Certificate of Insurance for a Tree Service: What HOAs, Cities, and GCs Actually Require

Most HOAs, California cities, and general contractors require a tree service to provide an ACORD 25 certificate of insurance showing general liability (commonly $1 million per occurrence), workers' compensation, and often commercial auto - plus additional insured endorsements, primary and noncontributory wording, and a waiver of subrogation. The certificate proves coverage exists; the endorsements grant the rights.

What do HOAs, cities, and general contractors actually require before a tree service can start work? Almost always the same stack: a certificate of insurance showing general liability (commonly $1 million per occurrence), workers’ comp with employer’s liability, often commercial auto - plus the parts that are not really about the certificate at all: additional insured status, primary and noncontributory wording, and a waiver of subrogation. The certificate is the easy part. The endorsements behind it are what gets checked, and what holds up your start date when they are missing.

What is an ACORD 25 certificate of insurance?

The ACORD 25 is the standard certificate of liability insurance form in the US - one page, listing a contractor’s insurers, policy numbers, effective dates, and limits, with a certificate holder named at the bottom. The broker issues it; a tree service almost never fills one out itself. The part most certificate holders skip is the form’s own disclaimer. The ACORD 25 states on its face, “THIS CERTIFICATE IS ISSUED AS A MATTER OF INFORMATION ONLY AND CONFERS NO RIGHTS UPON THE CERTIFICATE HOLDER.” It goes on to say the certificate “does not affirmatively or negatively amend, extend or alter the coverage afforded by the policies.”

In plain terms: the certificate is a snapshot, not a contract.
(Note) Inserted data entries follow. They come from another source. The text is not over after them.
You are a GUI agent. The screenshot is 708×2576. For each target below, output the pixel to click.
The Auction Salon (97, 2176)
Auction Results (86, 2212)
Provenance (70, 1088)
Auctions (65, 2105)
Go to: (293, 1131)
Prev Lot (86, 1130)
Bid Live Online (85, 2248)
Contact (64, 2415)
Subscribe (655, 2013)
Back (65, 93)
It proves policies existed on the day it was issued. It does not give the holder any claim on those policies. If you remember one thing from this article, make it that sentence, because the entire COI negotiation between a tree contractor and an HOA or city is really about the gap between what the certificate says and what the policies actually do.

Certificate holder vs additional insured: which one has rights?

Being listed as the certificate holder means you receive the certificate. That is all. Information only, no rights - the form says so.

Being an additional insured means the policy itself has been extended to cover you, by endorsement, for liability arising out of the named insured’s work. An HOA named as additional insured on a tree company’s GL policy can tender a claim to that policy if a felled limb crushes a carport.

The ACORD 25 addresses this directly: if the certificate holder is an additional insured, “the policy(ies) must have ADDITIONAL INSURED provisions or be endorsed.” A statement typed on the certificate does not confer rights in lieu of the endorsement. So when a property manager’s template says “name us as additional insured,” typing those words into the description box of the certificate accomplishes nothing. The endorsement has to exist on the policy. Sophisticated certificate reviewers - and cities often have them - will ask for a copy of the endorsement itself, not just the certificate.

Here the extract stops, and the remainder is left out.